Garner-Howes Baptist CommentaryGarner-Howes

Verses 1-4

Introduction to Chronicles

In the Hebrew original these two books were one book, but were divided in the Septuagint, or Greek version of the Old Testament. Their title in the Septuagint was Paralipomena, which means "things omitted, or left out," evidently with reference to the Books of Samuel and Kings. However, this is not an accurate title, for much of the material in the Books of Chronicles is almost identically parallel to that in the other historical accounts of the kings. But they do also contain many things not related in Samuel and Kings, and in that sense are supplementary to those books. For that reason, and for the sake of chronological arrange­ment, most of the material of these books has been considered in this commentary in parallel with the accounts of Samuel and Kings.

Chronicles begins with an extensive listing of genealogy, begin­ning with Adam and coming up approximately to the end of the exile. There is, then, a brief account of the death of Saul, the first king of Isra­el, in battle. The crowning of David follows, and the account proceeds with a history of the united kingdom to the death of Solomon.
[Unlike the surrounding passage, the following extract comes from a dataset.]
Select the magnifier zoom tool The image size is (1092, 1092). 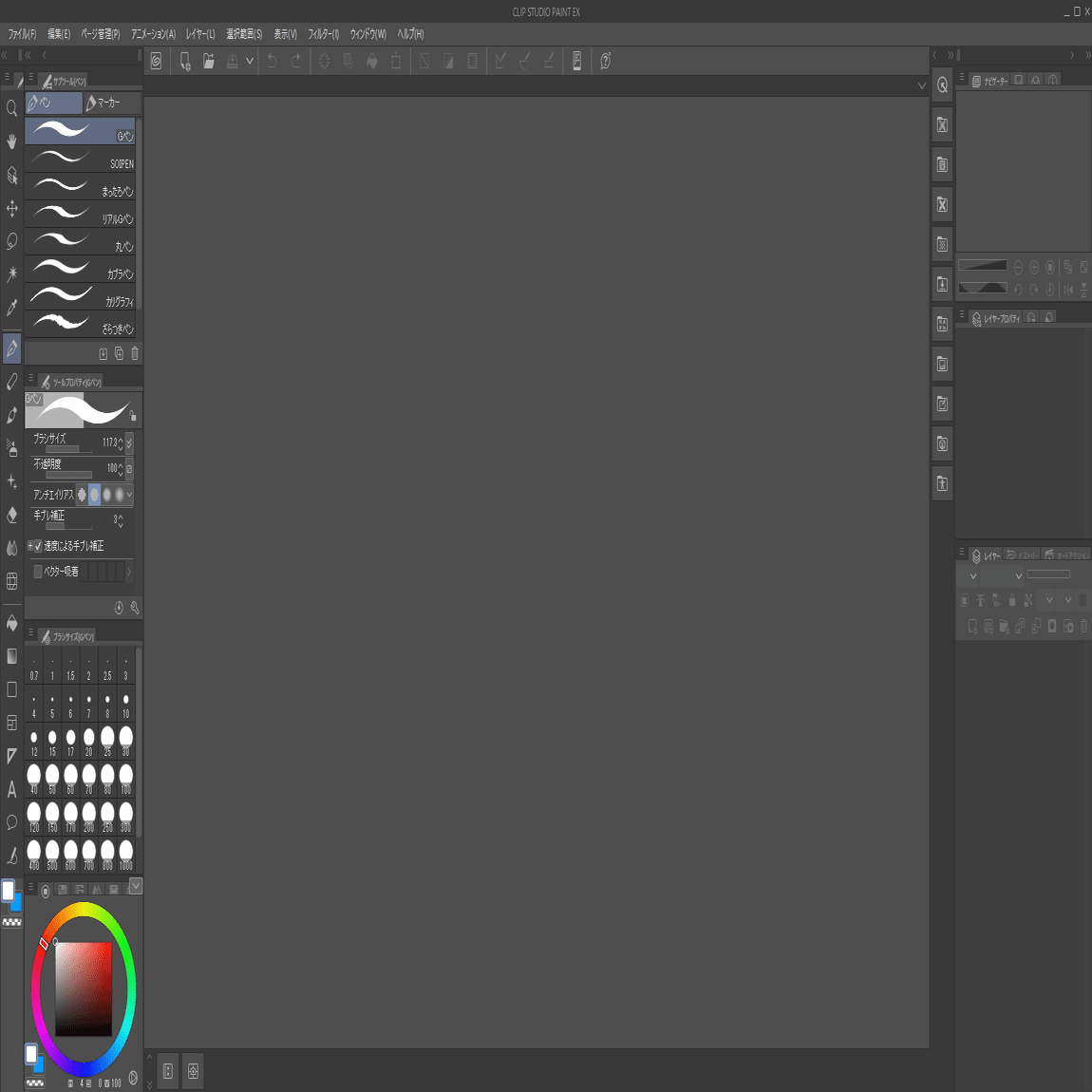pos(11,108)

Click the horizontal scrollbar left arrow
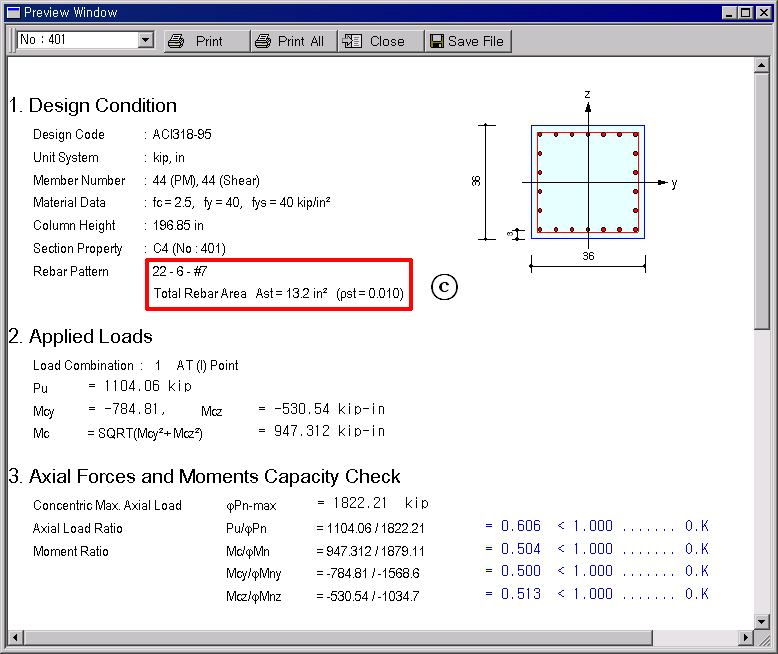point(15,638)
With the ac­cession of Rehoboam, following the death of his father Solomon, very lit­tle is related of the history of the northern tribes, the account being devoted almost entirely to the chronicles of the Kingdom of Judah to its fall to the Chaldaeans.

Conservative opinion holds with the Jewish tradition that the scribe Ezra is the human author of the Chronicles, though some believe they may have been written as late as 250 B. C. Evidence in favor of Ezra’s authorship, after the exile, is preponderant, thus dating them about 400 B. C. The books have a decidedly priestly slant, for Ezra was a priest, and one purpose of their writing appears to be to show the pre­servation of the priestly line from Aaron and the kingly line from David. The author made considerable use of other sources, such as the books of the prophets: Nathan, Gad, Iddo, Abijah, Isaiah, and others. Of course these were not inspired writings, and the Holy Spirit guided the hand of the scribe of Chronicles in making a divinely accurate account from these. Differences between numbers and such, in comparison of Chronicles to the accounts of Samuel and Kings, are not of the original inspired account, but got into the present versions by scribal error.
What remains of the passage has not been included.